▸ BRIEF: Could you write out, exactly as they stand, only the lines in the listing below from the line with "[View the 7-Point Review Process] (78, 331)" to the line with "All Mechanical Symoble Name (37, 2198)", both ends included, without the pictures?

++++ EXERCISE MATERIAL

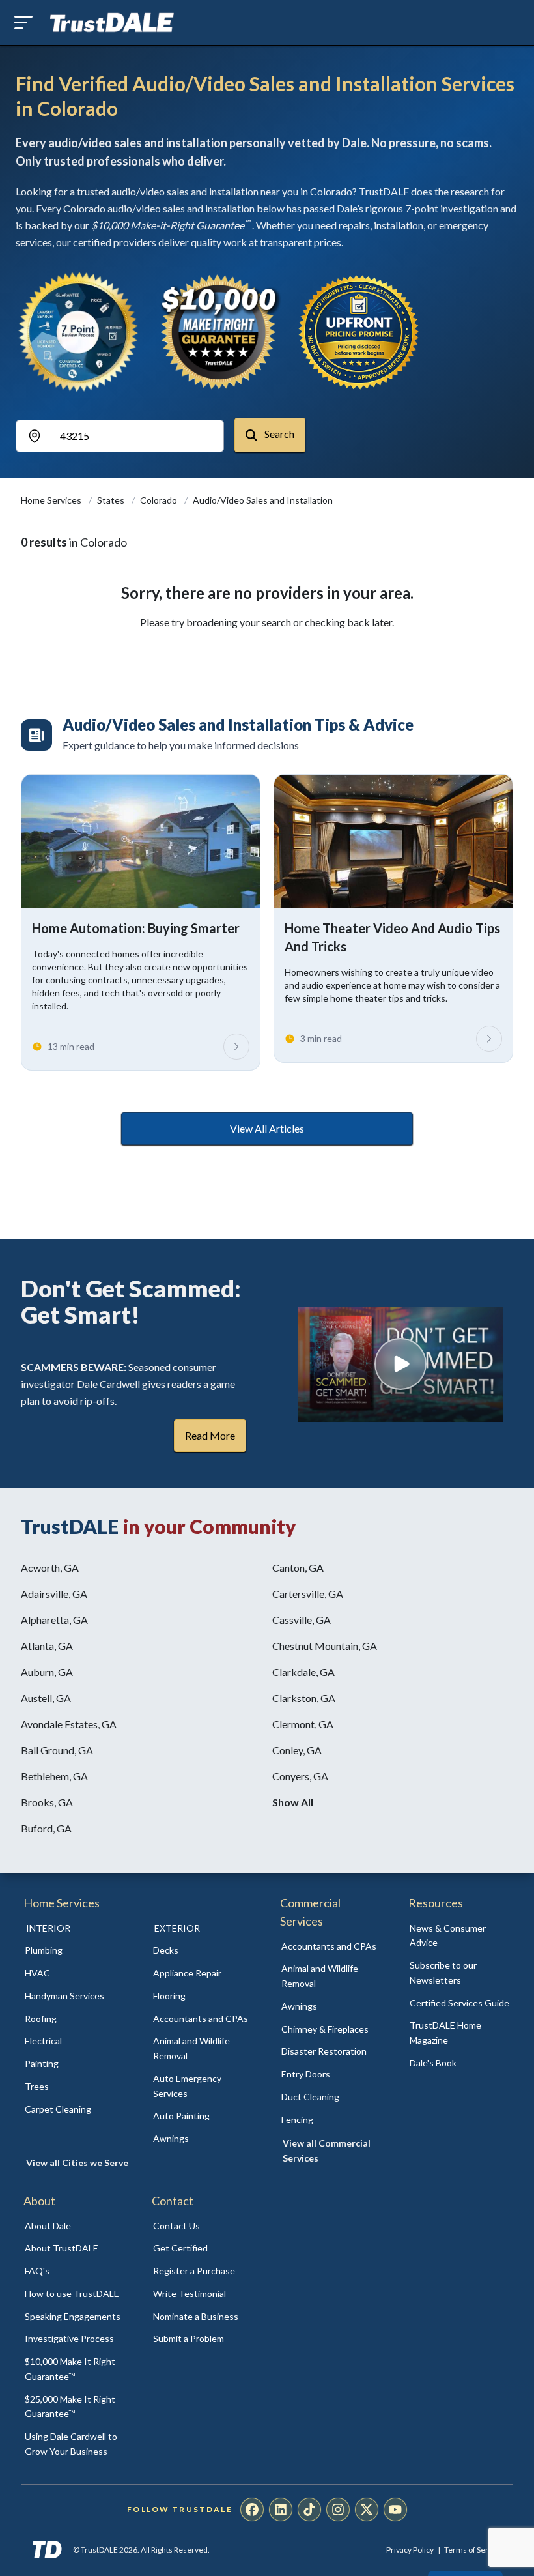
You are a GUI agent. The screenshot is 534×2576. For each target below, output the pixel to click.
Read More (210, 1435)
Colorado (159, 500)
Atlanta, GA (47, 1646)
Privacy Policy (410, 2549)
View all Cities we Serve (77, 2162)
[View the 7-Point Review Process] (78, 331)
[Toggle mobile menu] (23, 22)
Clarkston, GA (303, 1698)
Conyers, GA (300, 1776)
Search (278, 433)
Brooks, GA (47, 1802)
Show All (292, 1802)
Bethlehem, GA (54, 1776)
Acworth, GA (50, 1567)
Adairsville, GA (54, 1593)
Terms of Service (473, 2549)
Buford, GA (46, 1828)
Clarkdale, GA (303, 1672)
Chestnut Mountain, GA (324, 1646)
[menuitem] (74, 1950)
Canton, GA (298, 1567)
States (111, 500)
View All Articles (267, 1128)
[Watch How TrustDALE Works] (400, 1364)
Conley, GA (297, 1750)
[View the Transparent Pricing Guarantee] (359, 331)
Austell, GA (46, 1698)
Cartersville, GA (307, 1593)
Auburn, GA (47, 1672)
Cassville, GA (301, 1620)
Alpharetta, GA (54, 1620)
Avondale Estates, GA (69, 1724)
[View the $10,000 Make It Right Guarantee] (218, 331)
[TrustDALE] (112, 22)
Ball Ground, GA (57, 1750)
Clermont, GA (302, 1724)
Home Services (52, 500)
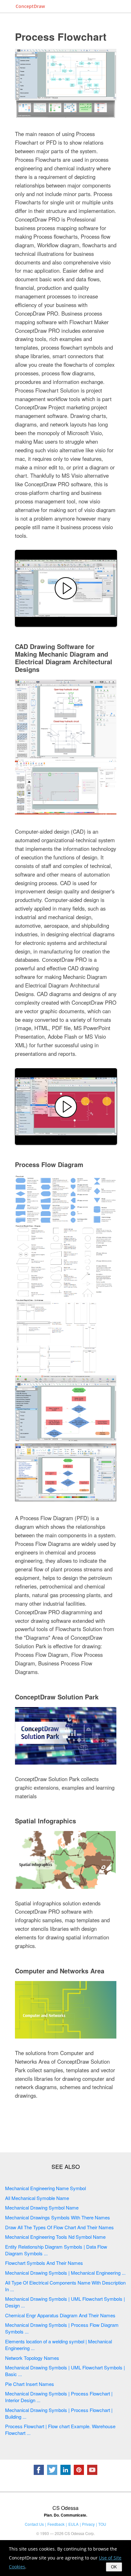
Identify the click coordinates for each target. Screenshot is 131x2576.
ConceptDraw (30, 6)
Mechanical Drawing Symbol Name (42, 2207)
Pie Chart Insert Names (29, 2384)
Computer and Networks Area (59, 1970)
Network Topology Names (32, 2357)
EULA (73, 2524)
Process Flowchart (61, 36)
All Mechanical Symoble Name (37, 2198)
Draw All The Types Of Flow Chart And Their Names (59, 2227)
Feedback (56, 2524)
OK (114, 2567)
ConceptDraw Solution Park (57, 1696)
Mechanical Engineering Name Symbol (45, 2188)
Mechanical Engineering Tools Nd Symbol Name (55, 2236)
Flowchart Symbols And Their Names (44, 2262)
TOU (102, 2524)
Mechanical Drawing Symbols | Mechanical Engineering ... (65, 2272)
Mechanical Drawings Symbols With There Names (57, 2217)
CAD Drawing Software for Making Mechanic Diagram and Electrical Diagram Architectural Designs (63, 658)
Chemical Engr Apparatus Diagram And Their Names (60, 2315)
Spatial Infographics (45, 1820)
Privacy (88, 2524)
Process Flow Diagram (49, 1164)
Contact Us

++++++++

▸ OUTPUT OF THE TASK:
[View the 7-Point Review Process] (78, 331)
[Toggle mobile menu] (23, 22)
Clarkston, GA (303, 1698)
Conyers, GA (300, 1776)
Search (278, 433)
Brooks, GA (47, 1802)
Show All (292, 1802)
Bethlehem, GA (54, 1776)
Acworth, GA (50, 1567)
Adairsville, GA (54, 1593)
Terms of Service (473, 2549)
Buford, GA (46, 1828)
Clarkdale, GA (303, 1672)
Chestnut Mountain, GA (324, 1646)
[menuitem] (74, 1950)
Canton, GA (298, 1567)
States (111, 500)
View All Articles (267, 1128)
[Watch How TrustDALE Works] (400, 1364)
Conley, GA (297, 1750)
[View the Transparent Pricing Guarantee] (359, 331)
Austell, GA (46, 1698)
Cartersville, GA (307, 1593)
Auburn, GA (47, 1672)
Cassville, GA (301, 1620)
Alpharetta, GA (54, 1620)
Avondale Estates, GA (69, 1724)
[View the $10,000 Make It Right Guarantee] (218, 331)
[TrustDALE] (112, 22)
Ball Ground, GA (57, 1750)
Clermont, GA (302, 1724)
Home Services (52, 500)
Identify the click coordinates for each target. Screenshot is 131x2576.
ConceptDraw (30, 6)
Mechanical Drawing Symbol Name (42, 2207)
Pie Chart Insert Names (29, 2384)
Computer and Networks Area (59, 1970)
Network Topology Names (32, 2357)
EULA (73, 2524)
Process Flowchart (61, 36)
All Mechanical Symoble Name (37, 2198)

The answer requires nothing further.